Stated exercise: Reproduce, without alteration, the passage of the account of Reginald's war service below that lies between "It continued, but" and "from Support trench.", inclusive.

Reginald’s path to France is a little confusing; his service number (15293) would appear to have been issued in late 1914, early 1915. In general recruits would receive six months or more training before being drafted to a unit in the field, but Reginald landed in France on 14 April 1915 after only three or four months training.  It is also relatively unusual for a man who enlisted in 1914 to be sent to a Regular Army unit, most were sent to one of the so called Kitchener Battalions; the new armies raised from the surge of volunteers following the declaration of war.


However, it may well be that he excelled in his training and, when the need for reinforcements for the 1st Battalion was great – and this was certainly the case by April 1915 – he was picked out as a man who was ready for action.


Hampshire Regiment badge

The regimental badge of the Hampshire Regiment, as used on CWGC headstones.

The battalion war diary records that two drafts of reinforcements totalling 168 men joined up with the battalion on 26 and 27 April; Reginald was almost certainly among them. They were much needed; the battalion suffered 163 casualties on 25/26 April when they were heavily shelled in trenches north of Zonnebeke in the infamous Ypres Salient. The war diary describes 27 April as a ‘Fairly quiet day’ – 17 dead, 28 wounded and 2 missing. Such was a ‘quiet day’ in the improvised trenches taking the brunt of the 2nd Battle of Ypres. The situation arose when the Germans used poison gas for the first time on 22 April, opening a large gap in the Allied lines – the 85th Brigade, which included the 1st Hampshires was thrown in to scrape out new trenches and form a new line and prevent a complete enemy breakthrough to Ypres and beyond. As the days went on the trenches deepened and the number of casualties fell, but the line would be pushed back further before the offensive ended.


The battalion spent the following weeks in the trenches with very little respite, even when they got away from the front line for a couple of days they were shelled in their billet (tents in a field near a French battery – ie within artillery distance of the front).
Night time was a time of activity, the safest time to improve defences, dig deeper trenches, dig more trenches, put up barbed wire entanglements, etc. During the day there might be a chance to catch up on some sleep (though woe betide a sentry caught napping - the maximum penalty was death). So many of the battalion would not have been awakened in the early hours of 13 May:


War Diary, 13 May 1915 – 1st Battalion, Hampshire Regiment
Heavy bombardment began at 4am.
5.50am All fire turned on our second line.
6.5am Heavy shelling of our trenches began again.
During the break a few Germans came on in small parties but half-heartedly. Shelling increased till 6.15 when for ¾ hour it was terrific.
It continued, but in decreasing violence till 2pm when it gradually died away.
D Coy which suffered the most heavily was relieved by C Copy from Support trench.

Data excerpts:
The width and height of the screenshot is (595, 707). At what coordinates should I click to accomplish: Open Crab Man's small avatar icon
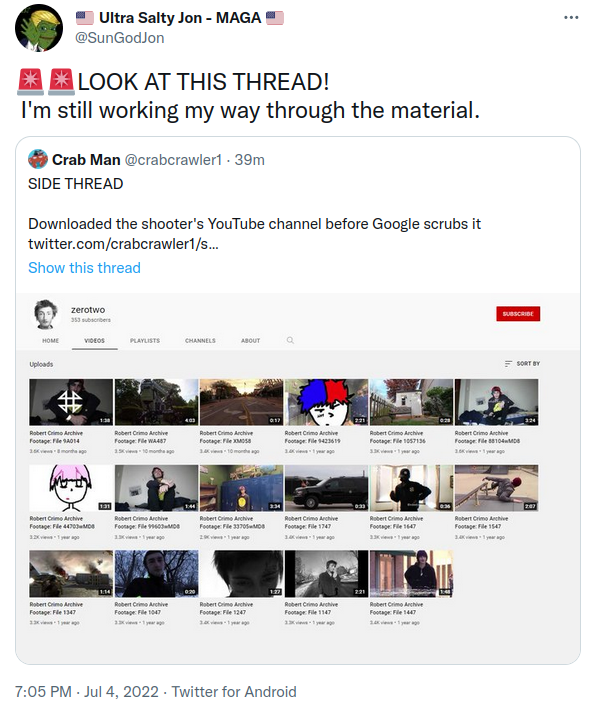38,159
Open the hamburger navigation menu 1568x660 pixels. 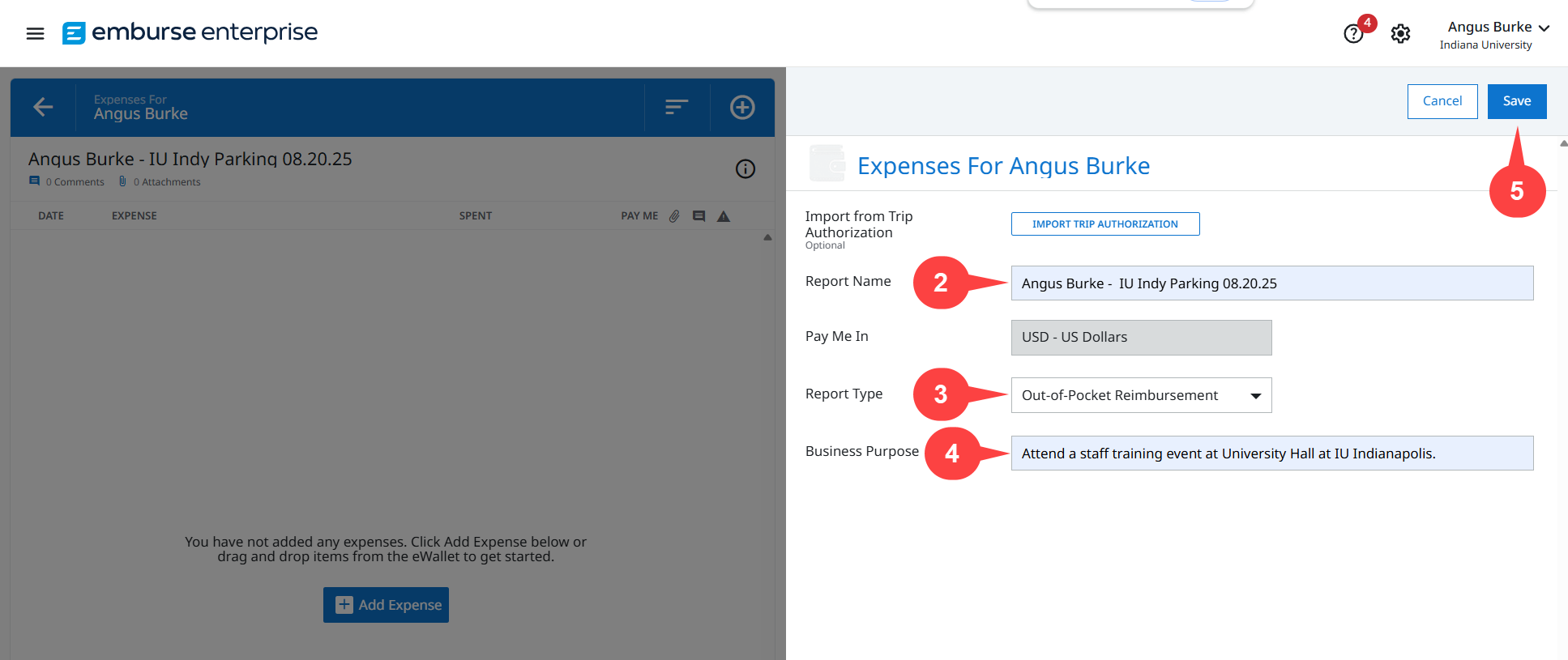tap(35, 33)
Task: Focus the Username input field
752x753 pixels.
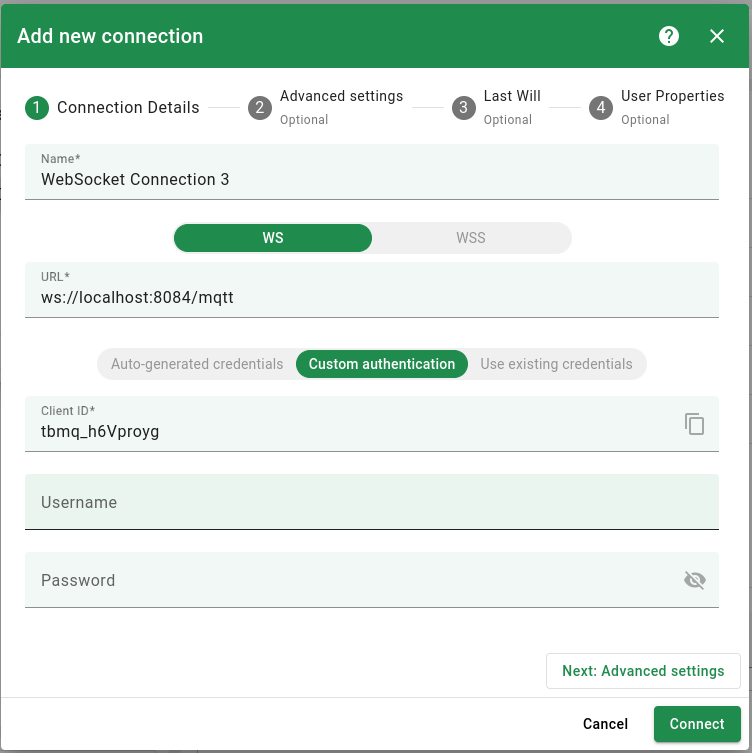Action: click(x=371, y=502)
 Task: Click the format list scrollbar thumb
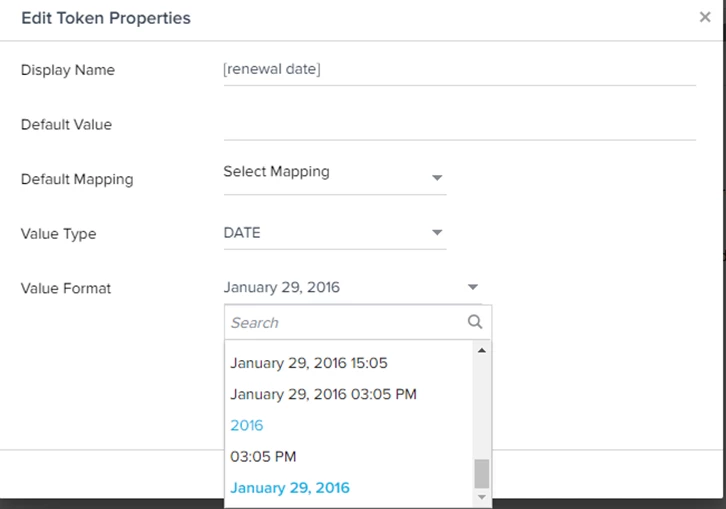pyautogui.click(x=482, y=474)
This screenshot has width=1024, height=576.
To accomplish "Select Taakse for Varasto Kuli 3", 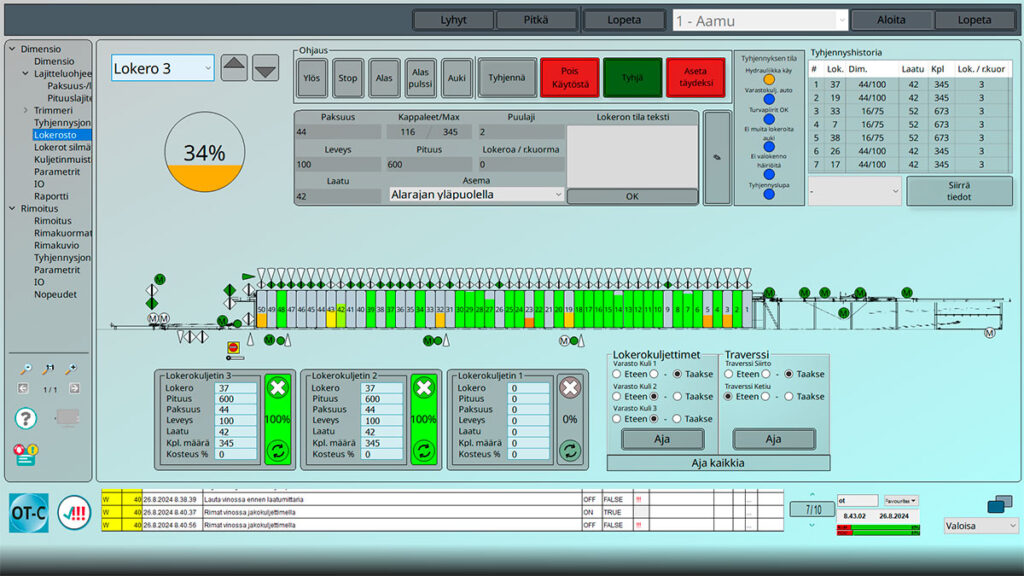I will coord(678,419).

Worked answer:
It continued, but in decreasing violence till 2pm when it gradually died away.
D Coy which suffered the most heavily was relieved by C Copy from Support trench.